Chapter 9. Finding and Fixing Bugs

Even the best review processes will sometimes allow a bug into production. Perhaps the bug was introduced by a bad merge, or a scenario your tests didn’t cover. Whatever the cause of the problem, Git will be able to help you uncover at what point, and by whom, the offending code was introduced. This will allow you to understand the context of how the code ended up in the system, and tell you who the best person is to help you unpack a problem in an area of the code base you might not be familiar with.

There are two main ways to apply your forensic investigating skills: use the existing code to locate the problem and use the history of the code to locate the problem. You will be most effective when you use both of these techniques. When I’m debugging code, for example, I almost always start by looking at the code itself. This is left over from all of the frontend web development I’ve done, where it’s easiest to use a tool like Firebug to pick apart a web page to find the offending CSS. It’s definitely not the only way to debug code—and for many projects it will not be a viable strategy.

In this chapter, you will learn how to:

  • Set aside your current work with stash so you can check out another branch

  • Find the history of a file with blame

  • Find the last working commit with bisect

By the end of this chapter, you will also have a better understanding of how you store history in Git now will affect how you can recover from mistakes tomorrow. You will hopefully have a new appreciation for how useful a really great commit message can be, and see how a rebasing workflow can help you create a history that is easier to decipher with bisect. This chapter does not include instructions on how you undo mistakes you find, because that was covered in Chapter 6.

Those who learn best by following along with video tutorials will benefit from Collaborating with Git (O’Reilly), the companion video series for this book.

Using stash to Work on an Emergency Bug Fix

In Chapter 6, you learned how to adjust commit messages, but in cases of emergency, it may actually be more appropriate to put your work on hold temporarily. This can be accomplished with the command stash. This command allows you to temporarily put aside something you are in the middle of, and which you want to return to at some point in the future.
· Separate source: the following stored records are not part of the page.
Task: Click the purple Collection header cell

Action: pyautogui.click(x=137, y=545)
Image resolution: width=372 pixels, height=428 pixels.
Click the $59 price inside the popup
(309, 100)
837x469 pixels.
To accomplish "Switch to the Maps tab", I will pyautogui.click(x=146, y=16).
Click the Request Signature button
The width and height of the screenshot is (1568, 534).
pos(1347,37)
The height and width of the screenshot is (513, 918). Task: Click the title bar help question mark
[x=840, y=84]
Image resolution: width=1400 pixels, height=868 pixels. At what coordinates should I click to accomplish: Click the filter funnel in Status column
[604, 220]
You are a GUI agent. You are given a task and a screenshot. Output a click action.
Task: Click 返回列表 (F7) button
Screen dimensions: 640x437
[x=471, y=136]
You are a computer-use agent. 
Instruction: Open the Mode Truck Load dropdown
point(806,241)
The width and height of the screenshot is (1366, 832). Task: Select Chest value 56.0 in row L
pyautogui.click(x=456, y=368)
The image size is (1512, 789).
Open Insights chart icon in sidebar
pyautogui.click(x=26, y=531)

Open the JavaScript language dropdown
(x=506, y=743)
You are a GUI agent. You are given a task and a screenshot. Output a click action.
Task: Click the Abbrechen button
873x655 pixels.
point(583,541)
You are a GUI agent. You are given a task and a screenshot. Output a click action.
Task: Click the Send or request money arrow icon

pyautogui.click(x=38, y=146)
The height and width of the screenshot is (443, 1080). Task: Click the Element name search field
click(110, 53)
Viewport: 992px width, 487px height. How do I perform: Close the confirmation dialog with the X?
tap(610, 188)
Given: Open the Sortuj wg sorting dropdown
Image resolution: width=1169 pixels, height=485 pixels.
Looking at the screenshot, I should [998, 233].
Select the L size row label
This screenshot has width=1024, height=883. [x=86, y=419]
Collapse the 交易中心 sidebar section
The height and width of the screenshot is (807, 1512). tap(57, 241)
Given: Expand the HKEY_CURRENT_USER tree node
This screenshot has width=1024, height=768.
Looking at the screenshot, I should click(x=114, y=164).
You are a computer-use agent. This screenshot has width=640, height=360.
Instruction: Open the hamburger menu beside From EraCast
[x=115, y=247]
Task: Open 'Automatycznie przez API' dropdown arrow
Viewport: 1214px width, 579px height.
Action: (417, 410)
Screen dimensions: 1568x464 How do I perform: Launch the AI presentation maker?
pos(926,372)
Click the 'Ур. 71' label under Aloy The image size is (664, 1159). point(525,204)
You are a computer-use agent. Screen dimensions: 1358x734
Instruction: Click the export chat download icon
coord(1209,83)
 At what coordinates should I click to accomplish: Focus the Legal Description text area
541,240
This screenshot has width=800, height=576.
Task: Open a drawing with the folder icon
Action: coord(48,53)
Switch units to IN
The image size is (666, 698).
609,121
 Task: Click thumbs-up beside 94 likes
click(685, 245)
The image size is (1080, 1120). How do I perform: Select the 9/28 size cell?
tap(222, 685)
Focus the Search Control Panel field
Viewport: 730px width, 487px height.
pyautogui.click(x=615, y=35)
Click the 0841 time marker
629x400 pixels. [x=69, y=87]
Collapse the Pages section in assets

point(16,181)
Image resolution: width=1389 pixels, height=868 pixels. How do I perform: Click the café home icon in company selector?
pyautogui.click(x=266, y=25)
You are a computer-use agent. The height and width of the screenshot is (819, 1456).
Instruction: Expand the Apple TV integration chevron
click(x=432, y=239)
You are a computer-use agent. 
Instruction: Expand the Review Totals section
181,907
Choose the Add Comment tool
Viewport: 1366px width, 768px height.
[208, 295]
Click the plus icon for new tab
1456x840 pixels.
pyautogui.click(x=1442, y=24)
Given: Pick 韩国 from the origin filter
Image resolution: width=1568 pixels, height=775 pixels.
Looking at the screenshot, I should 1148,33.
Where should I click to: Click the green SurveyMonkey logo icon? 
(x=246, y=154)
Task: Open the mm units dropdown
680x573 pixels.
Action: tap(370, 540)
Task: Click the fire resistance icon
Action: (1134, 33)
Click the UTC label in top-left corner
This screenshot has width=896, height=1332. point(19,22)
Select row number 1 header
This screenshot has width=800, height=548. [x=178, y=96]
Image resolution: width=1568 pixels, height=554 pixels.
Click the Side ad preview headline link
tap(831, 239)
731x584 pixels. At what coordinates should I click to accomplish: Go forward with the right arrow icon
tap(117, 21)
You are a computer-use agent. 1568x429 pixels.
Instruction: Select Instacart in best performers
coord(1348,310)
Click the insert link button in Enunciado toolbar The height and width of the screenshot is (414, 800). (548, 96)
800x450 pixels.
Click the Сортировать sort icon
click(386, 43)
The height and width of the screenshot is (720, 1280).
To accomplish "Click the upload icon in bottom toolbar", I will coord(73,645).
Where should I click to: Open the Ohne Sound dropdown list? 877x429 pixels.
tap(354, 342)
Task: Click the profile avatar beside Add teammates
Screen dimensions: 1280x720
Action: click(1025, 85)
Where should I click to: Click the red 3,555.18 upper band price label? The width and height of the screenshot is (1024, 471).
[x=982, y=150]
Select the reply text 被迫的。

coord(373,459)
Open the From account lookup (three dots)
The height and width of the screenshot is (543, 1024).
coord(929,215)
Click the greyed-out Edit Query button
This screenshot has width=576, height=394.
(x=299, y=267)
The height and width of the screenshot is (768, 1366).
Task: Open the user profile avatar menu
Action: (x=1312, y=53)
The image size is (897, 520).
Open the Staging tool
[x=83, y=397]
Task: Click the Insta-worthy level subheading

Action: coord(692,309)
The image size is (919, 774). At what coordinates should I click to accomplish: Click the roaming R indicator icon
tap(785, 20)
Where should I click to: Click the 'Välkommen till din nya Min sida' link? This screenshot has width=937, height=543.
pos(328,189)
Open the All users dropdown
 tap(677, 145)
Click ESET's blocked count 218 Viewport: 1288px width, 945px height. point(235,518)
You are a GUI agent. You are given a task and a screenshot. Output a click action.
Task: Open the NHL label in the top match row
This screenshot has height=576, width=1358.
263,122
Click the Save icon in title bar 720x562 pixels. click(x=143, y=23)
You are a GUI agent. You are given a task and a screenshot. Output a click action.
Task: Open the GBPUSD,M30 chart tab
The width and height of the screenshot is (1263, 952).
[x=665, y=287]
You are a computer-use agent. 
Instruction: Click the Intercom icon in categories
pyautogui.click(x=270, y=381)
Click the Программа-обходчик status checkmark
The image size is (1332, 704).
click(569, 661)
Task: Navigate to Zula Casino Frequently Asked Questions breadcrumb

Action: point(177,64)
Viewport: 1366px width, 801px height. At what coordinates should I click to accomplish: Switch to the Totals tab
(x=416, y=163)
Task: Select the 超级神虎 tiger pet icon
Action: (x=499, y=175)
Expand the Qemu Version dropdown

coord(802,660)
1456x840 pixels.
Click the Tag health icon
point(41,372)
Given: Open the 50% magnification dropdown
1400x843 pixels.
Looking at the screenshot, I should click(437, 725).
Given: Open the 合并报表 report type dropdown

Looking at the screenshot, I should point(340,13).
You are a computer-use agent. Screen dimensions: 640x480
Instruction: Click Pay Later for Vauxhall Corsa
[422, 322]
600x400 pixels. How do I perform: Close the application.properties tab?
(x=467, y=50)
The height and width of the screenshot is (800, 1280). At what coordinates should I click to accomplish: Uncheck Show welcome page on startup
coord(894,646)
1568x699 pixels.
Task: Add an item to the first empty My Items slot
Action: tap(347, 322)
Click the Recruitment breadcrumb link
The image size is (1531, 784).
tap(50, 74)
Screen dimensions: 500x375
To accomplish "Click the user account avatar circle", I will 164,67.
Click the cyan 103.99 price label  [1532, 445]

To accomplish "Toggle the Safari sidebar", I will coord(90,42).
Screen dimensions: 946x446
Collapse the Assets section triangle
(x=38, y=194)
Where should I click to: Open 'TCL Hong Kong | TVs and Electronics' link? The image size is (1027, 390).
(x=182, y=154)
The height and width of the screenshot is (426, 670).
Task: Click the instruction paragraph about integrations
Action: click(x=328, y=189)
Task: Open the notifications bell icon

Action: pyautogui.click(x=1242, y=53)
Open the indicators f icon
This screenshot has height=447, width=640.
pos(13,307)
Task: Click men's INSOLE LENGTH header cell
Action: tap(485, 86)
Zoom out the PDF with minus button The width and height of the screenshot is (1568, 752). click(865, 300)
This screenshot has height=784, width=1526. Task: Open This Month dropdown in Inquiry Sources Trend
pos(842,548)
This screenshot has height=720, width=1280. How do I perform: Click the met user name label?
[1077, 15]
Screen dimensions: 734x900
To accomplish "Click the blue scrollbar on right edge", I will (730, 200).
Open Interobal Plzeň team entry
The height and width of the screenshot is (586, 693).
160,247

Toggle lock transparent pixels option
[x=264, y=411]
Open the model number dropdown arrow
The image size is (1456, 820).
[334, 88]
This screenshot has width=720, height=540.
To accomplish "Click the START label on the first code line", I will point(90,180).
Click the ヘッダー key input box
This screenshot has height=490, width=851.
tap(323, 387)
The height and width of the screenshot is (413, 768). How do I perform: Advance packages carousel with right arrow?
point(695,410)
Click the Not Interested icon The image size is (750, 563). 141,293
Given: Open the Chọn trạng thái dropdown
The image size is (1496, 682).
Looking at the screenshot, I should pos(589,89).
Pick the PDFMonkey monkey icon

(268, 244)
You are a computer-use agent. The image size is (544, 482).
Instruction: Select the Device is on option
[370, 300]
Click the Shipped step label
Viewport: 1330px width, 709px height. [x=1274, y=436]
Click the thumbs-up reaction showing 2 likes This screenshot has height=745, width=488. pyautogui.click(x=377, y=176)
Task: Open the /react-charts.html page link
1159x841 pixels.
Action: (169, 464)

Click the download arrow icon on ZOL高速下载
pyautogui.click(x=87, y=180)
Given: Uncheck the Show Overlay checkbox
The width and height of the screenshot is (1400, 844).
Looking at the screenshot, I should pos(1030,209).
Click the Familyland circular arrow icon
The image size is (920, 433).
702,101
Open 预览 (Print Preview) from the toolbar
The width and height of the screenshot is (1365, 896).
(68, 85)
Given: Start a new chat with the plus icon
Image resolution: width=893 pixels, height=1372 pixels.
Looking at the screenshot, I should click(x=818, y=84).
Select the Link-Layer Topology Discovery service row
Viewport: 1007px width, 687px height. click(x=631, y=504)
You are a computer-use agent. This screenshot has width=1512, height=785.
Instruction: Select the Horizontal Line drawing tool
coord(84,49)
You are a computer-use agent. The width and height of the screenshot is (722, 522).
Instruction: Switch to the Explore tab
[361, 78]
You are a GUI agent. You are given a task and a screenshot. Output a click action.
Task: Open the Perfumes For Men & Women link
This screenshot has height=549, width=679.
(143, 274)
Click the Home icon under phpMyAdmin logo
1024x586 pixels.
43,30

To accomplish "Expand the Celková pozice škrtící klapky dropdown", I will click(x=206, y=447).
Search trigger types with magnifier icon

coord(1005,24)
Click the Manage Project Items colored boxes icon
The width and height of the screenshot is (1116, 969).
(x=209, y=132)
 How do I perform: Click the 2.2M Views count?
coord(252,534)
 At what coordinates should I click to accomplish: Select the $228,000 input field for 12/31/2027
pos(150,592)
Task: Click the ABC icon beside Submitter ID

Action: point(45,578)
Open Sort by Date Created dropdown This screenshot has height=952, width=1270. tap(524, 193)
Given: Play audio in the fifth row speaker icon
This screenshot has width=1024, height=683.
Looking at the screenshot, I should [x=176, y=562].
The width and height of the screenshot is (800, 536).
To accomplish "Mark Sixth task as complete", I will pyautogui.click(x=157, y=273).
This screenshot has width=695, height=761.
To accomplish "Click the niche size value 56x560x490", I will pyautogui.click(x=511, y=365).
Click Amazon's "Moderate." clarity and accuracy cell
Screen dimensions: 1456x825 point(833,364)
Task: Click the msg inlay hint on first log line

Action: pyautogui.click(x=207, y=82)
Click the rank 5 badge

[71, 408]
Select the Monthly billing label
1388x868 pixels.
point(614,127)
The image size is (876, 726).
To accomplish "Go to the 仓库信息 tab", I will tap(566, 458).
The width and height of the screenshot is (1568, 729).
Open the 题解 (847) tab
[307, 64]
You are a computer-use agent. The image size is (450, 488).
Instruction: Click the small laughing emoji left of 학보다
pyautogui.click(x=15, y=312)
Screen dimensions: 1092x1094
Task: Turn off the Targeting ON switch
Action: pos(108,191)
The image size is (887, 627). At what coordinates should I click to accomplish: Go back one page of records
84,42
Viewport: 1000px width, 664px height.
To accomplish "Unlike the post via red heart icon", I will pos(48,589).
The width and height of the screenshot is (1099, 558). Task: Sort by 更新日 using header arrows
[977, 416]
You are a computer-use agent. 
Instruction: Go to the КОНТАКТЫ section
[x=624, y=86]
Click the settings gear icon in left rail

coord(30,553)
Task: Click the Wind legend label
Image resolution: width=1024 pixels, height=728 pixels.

Real-World Git Applications

One of my favorite Git-related one-liners was dropped by a friend, Jeff Eaton, at DrupalCon Prague. He made a comment, at exactly the right moment, about “having a git stash for morality.” I wish I could remember the context now (horror movies? beer gardens?), but the one-liner itself has stuck with me.

In the code sense of the command, stash allows you to avoid useless commits that need to be undone later. These useless commits are often introduced if you are currently working on a problem, but need to switch to a different branch temporarily because you can only switch branches when you have a clean working directory. Unlike a branch, or an individual commit, a stash cannot be shared; it is specific to your local repository.

To create a new stash that holds the changes currently in your working directory, you need to issue the command stash. If you prefer the clarity, you can include the parameter save. It is implied, though, so you don’t need to include it if you want to save a few keystrokes:

$ git stash save

Saved working directory and index state WIP on master: 
  d7fe997 [9387] Adding test: check user exists
HEAD is now at d7fe997 [9387] Adding test: check user exists

You’ll notice this command will only stash files Git already knows about. If you have new files that have not been committed previously, these files will not be incorporated into the stash as the other changes are tucked into a stash—making it impossible for you to switch to a different branch until all untracked changes have been cleaned up. To include untracked files, add the parameter --include-untracked:

$ git stash save --include-untracked

Alternatively, if you want to throw out those new files instead of putting them into your stash, you can run the commands as follows:

$ git stash save
$ git clean -d

Each time you issue the command stash in a dirty working directory, a new stash will be created. You can see a list of your saved stashes by adding the parameter list:

$ git stash list

stash@{0}: WIP on master: d7fe997 [9387] Adding test: check user exists

If you only need to remember one stash, and only for a few minutes, this is probably okay. Your short-term memory may be able to retain exactly what happened to you a minute ago, but the longer you need to hold this memory, and the more memories you need to recall, the harder it’s going to be to remember what is in each stash.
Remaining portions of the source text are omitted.